-- Recorded data follows --

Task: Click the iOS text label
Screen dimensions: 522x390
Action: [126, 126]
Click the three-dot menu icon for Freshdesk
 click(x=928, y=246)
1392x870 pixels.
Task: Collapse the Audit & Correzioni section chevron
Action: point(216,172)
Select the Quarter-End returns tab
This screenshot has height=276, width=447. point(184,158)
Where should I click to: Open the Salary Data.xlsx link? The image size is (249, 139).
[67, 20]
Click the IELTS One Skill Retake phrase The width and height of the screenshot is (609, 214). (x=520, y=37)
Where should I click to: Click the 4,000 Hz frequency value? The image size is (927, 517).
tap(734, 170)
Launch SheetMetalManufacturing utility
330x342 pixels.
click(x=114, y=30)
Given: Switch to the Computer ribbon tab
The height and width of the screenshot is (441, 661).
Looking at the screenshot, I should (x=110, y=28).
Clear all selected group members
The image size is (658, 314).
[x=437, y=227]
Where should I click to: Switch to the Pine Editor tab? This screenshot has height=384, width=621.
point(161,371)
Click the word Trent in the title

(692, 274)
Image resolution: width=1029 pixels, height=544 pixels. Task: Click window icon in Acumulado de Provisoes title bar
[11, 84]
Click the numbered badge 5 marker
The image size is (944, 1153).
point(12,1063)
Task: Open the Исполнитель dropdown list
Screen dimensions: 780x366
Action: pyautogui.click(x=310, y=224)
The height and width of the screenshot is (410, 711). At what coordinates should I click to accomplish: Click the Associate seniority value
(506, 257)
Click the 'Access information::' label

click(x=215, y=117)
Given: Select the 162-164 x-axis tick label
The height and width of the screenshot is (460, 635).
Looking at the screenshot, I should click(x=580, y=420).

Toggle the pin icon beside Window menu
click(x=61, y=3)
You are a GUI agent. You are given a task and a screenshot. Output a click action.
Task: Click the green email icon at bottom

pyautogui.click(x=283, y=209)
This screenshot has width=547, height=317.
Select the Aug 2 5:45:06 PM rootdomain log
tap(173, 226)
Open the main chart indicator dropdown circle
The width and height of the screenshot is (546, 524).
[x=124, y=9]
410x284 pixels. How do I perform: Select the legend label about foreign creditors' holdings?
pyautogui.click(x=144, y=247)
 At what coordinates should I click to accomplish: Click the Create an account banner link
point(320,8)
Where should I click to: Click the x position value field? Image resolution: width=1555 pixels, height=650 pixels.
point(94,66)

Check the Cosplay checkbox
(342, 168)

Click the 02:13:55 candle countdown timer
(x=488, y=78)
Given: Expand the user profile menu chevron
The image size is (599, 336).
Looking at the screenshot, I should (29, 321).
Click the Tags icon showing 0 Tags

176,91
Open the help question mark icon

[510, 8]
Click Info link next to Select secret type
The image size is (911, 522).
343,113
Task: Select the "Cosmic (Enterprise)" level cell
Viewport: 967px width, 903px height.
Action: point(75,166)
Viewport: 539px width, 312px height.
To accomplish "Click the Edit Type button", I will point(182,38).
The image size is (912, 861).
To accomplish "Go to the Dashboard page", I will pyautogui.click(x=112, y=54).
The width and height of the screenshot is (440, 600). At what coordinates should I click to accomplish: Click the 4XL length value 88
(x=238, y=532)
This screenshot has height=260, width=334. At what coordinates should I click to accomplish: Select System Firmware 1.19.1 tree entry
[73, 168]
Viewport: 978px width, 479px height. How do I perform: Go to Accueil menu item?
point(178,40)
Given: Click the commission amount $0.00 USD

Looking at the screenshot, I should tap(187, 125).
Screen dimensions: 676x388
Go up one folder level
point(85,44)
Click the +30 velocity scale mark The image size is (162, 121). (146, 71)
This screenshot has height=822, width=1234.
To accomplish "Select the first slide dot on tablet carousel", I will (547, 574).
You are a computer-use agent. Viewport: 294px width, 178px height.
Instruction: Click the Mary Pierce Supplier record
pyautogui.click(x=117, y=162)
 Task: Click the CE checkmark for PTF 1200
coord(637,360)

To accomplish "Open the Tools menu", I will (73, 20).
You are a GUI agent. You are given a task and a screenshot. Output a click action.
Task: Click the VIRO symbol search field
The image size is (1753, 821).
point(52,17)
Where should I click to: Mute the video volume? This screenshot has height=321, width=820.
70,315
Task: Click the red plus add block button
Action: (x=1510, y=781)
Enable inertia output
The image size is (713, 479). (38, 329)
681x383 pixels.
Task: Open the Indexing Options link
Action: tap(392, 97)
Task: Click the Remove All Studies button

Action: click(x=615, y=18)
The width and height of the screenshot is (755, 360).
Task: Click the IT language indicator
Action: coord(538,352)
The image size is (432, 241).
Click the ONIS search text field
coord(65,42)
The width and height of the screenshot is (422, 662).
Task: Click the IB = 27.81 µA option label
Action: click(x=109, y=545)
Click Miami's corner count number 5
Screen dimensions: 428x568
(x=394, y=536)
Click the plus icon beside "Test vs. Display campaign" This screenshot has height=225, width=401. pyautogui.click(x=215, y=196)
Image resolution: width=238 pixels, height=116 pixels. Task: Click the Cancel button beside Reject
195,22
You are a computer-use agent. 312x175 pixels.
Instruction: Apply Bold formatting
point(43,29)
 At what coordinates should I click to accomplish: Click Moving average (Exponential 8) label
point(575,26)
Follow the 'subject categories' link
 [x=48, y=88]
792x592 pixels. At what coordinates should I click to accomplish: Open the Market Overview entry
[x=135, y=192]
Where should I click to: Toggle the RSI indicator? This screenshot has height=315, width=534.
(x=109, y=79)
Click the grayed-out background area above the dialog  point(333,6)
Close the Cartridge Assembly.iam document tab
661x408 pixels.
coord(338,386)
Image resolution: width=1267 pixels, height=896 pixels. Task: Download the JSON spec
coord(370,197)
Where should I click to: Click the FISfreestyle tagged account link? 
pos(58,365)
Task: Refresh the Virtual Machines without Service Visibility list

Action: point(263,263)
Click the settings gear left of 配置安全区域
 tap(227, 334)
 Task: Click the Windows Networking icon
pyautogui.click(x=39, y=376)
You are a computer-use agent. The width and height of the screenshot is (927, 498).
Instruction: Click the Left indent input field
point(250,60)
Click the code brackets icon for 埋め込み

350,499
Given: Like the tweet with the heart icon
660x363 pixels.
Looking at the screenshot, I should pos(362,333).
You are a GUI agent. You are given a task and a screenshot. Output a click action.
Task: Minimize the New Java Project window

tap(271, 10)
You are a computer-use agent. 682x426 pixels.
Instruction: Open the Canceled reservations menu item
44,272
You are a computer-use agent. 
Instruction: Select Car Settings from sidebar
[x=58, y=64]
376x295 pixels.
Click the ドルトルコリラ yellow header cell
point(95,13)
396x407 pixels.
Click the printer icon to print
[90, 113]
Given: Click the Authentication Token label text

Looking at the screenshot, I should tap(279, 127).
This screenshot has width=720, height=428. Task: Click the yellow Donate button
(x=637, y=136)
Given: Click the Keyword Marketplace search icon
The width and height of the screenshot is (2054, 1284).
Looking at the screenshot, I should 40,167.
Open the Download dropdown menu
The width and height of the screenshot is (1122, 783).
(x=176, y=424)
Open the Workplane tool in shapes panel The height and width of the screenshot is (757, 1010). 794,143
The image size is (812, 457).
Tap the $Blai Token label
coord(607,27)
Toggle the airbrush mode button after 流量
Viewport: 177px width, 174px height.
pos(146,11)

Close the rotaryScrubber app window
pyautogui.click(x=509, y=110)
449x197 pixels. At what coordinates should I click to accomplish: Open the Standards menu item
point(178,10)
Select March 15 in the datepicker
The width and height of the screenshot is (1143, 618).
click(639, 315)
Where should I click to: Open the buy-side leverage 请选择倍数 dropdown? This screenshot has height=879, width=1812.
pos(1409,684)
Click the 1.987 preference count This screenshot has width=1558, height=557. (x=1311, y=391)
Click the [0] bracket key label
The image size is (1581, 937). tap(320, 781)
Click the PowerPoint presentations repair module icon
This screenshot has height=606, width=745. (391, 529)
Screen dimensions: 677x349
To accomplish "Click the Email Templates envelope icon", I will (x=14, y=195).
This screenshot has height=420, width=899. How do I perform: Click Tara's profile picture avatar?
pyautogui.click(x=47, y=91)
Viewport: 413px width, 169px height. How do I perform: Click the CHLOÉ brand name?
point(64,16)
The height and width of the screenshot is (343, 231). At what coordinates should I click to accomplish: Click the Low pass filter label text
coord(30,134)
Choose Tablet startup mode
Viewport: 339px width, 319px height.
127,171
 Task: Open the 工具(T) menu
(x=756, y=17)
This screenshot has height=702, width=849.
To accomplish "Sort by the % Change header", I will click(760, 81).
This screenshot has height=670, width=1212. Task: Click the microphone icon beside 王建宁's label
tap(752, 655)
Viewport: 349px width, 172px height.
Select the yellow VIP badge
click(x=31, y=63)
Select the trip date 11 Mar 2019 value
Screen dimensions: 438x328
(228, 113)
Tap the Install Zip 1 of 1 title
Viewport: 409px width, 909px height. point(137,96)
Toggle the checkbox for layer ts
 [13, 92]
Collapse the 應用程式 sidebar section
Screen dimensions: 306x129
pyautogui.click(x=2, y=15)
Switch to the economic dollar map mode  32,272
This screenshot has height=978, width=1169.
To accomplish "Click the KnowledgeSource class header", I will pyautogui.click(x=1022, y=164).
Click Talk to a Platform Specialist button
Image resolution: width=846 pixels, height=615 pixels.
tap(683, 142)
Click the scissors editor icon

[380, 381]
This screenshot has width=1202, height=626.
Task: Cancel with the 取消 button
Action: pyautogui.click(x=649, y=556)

-- Recorded data concluded --

Exercise details ->
Could you return exactly the stretch of the data above that starts at the line with "Click the word Trent in the title" and ends at the line with "Given: Select the 162-164 x-axis tick label", both lines included?

Answer for this exercise ->
Click the word Trent in the title

(692, 274)
Image resolution: width=1029 pixels, height=544 pixels. Task: Click window icon in Acumulado de Provisoes title bar
[11, 84]
Click the numbered badge 5 marker
The image size is (944, 1153).
point(12,1063)
Task: Open the Исполнитель dropdown list
Screen dimensions: 780x366
Action: pyautogui.click(x=310, y=224)
The height and width of the screenshot is (410, 711). At what coordinates should I click to accomplish: Click the Associate seniority value
(506, 257)
Click the 'Access information::' label

click(x=215, y=117)
Given: Select the 162-164 x-axis tick label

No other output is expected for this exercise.